Establishing Rules About Alcohol for Your 11-Year-Old

Now Is the Right Time!

As a parent or those in a parenting role, you play an essential role in your child’s success. There are intentional ways to grow a healthy parent-child relationship, and creating rules about alcohol helps establish the supportive conditions necessary for your child to deal with risk.

Underage drinking remains a temptation for children/teens due to peer pressure and mixed messages in our society. If alcohol is consumed, it can have a significant impact on their brain development and overall health and safety.1 Children/teens ages 11-14 will likely be introduced to more significant risk-taking opportunities, including drug and alcohol use and risky sexual behaviors.

A parent’s role is to provide information and skills for our children/teens to make good choices. The overall goal is to delay the use of any substances by our children/teens as long as possible so that the growing adolescent brain and body are not negatively impacted.

Most parents or those in a parenting role will face challenges in establishing rules about alcohol. “Why can’t I go to the (unsupervised) party?” you may hear from your child/teen. As children/teens are increasingly influenced by their peers, conflicts can occur when they are eager to do what their friends do, regardless of the risks involved. Your child/teen needs your involvement in establishing clear boundaries and providing monitoring and support to navigate peer pressure successfully.

The key to many parenting challenges, like establishing rules about alcohol, is finding ways to communicate so that both your needs and your child’s/teen’s needs are met. The steps below include specific, practical strategies and effective conversation starters to prepare you.

Why Rules About Alcohol?

Whether discovering the liquor cabinet has been opened by your curious eleven-year-old or arguing over your fourteen-year-old attending a friend’s unsupervised party, establishing rules about alcohol can help your family prepare for dealing with challenges cooperatively while growing essential skills in your child/teen.

Today, in the short term, rules about alcohol can

  • provide an opportunity for you to teach your child/teen the science of how alcohol and other substances impact the growing adolescent brain
  • help to manage your stress through your child’s/teen’s many changes;
  • help your child/teen better manage the stress that comes with this age;
  • cultivate a more trusting relationship, and
  • help you feel confident that you’ve prepared your child/teen to stay safe.

Tomorrow, in the long term, your child/teen

  • grows their capacity to assert boundaries and establish healthy relationships that will serve them for a lifetime;
  • strengthens self-control and
  • cultivates healthy habits that will contribute to their ongoing emotional and mental well-being.

Five Steps for Establishing Rules About Alcohol

This five-step process helps you and your child/teen establish rules about alcohol. It also grows important skills in your child/teen. The same process can also be used to address other parenting issues (learn more about the process).

Tip: These steps are done best when you and your child/teen are not tired or in a rush.


Step 1 Get Your Child/Teen Thinking by Getting Their Input


You can get your child/teen thinking about establishing rules about alcohol by asking them open-ended questions. You’ll help prompt your child’s/teen’s thinking. You’ll also better understand their thoughts, feelings, and challenges related to friends and peer pressure so that you can address them. In gaining input, your child/teen

  • has a greater stake in anything they’ve designed themselves (and with that sense of ownership also comes a greater responsibility for following the rules established);
  • has more motivation to work together and cooperate because of their sense of ownership;
  • will be working in collaboration with you on making informed decisions (understanding the reasons behind those decisions); and
  • will grow problem-solving skills.

Stored entries -

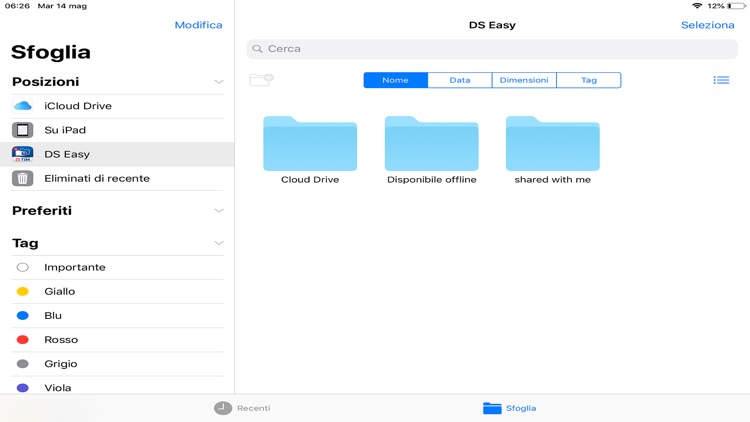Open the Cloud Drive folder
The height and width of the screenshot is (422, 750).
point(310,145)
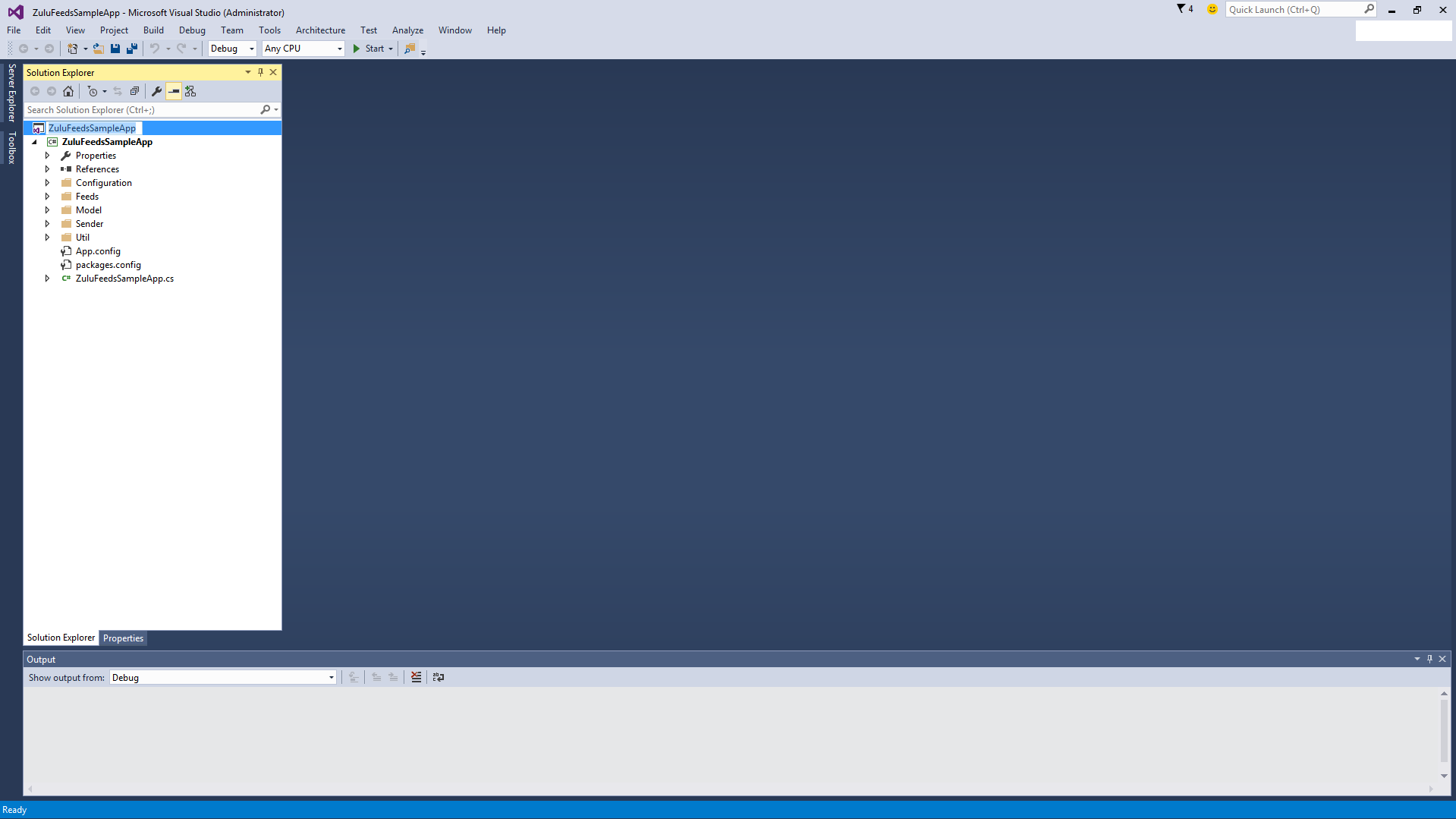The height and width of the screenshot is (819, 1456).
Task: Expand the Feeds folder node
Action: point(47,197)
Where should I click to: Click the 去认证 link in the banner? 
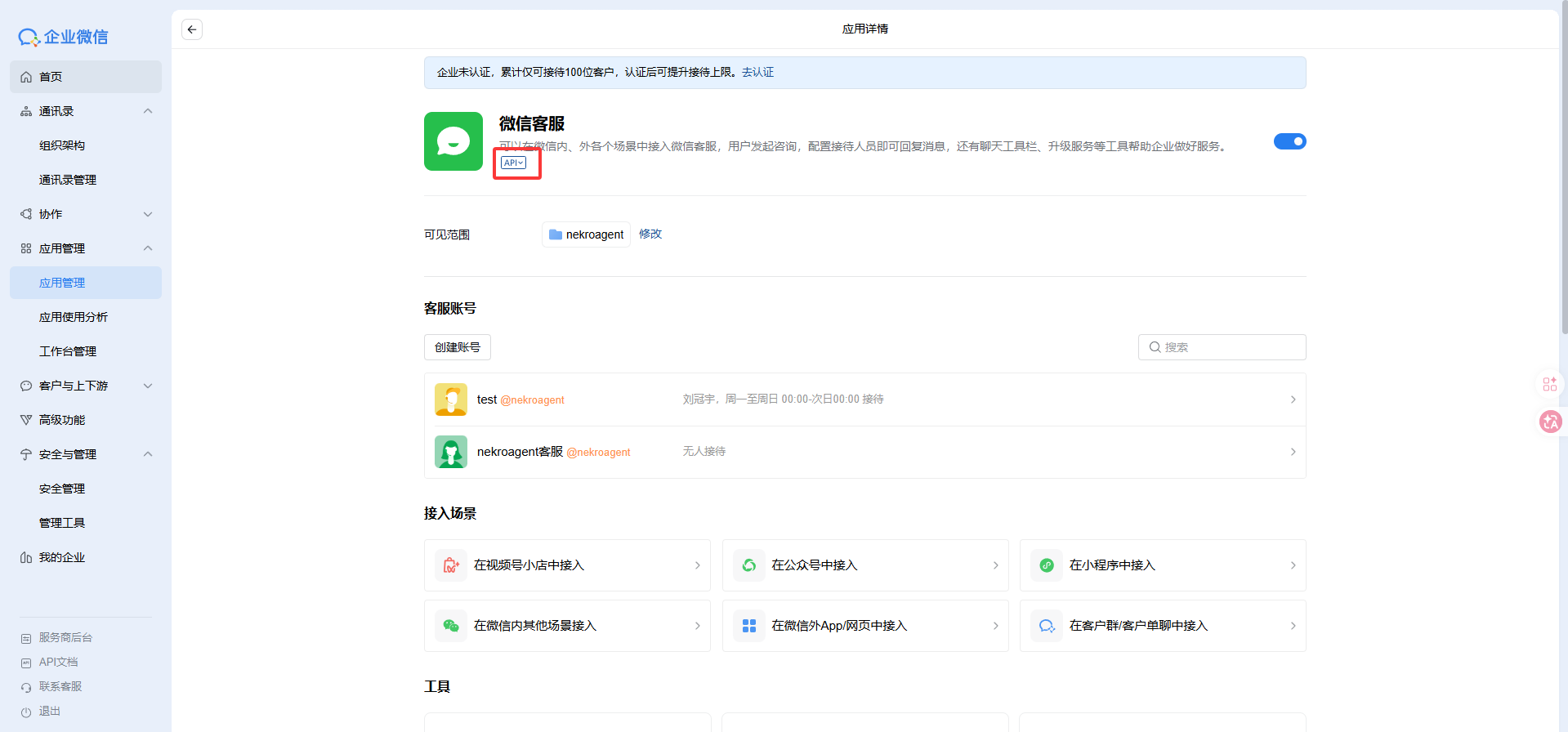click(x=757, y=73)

LIST OF TASKS -
**1)** Decide whether each statement agrees with the text about alcohol rules, answering yes or no and quoting the words from the text that settle it. (a) The five-step process can be applied to other parenting issues as well. (b) The steps work best when parent and child are in a rush. (c) The overall goal is to keep children/teens from ever using any substances.
**2)** Reproduce everything in the text about alcohol rules from "Whether discovering the" down to "essential skills in your child/teen.", word for word.

SOLUTION LIST -
**1)**
(a) Yes: "The same process can also be used to address other parenting issues"
(b) No: "These steps are done best when you and your child/teen are not tired or in a rush."
(c) No: "The overall goal is to delay the use of any substances by our children/teens as long as possible"

**2)**
Whether discovering the liquor cabinet has been opened by your curious eleven-year-old or arguing over your fourteen-year-old attending a friend’s unsupervised party, establishing rules about alcohol can help your family prepare for dealing with challenges cooperatively while growing essential skills in your child/teen.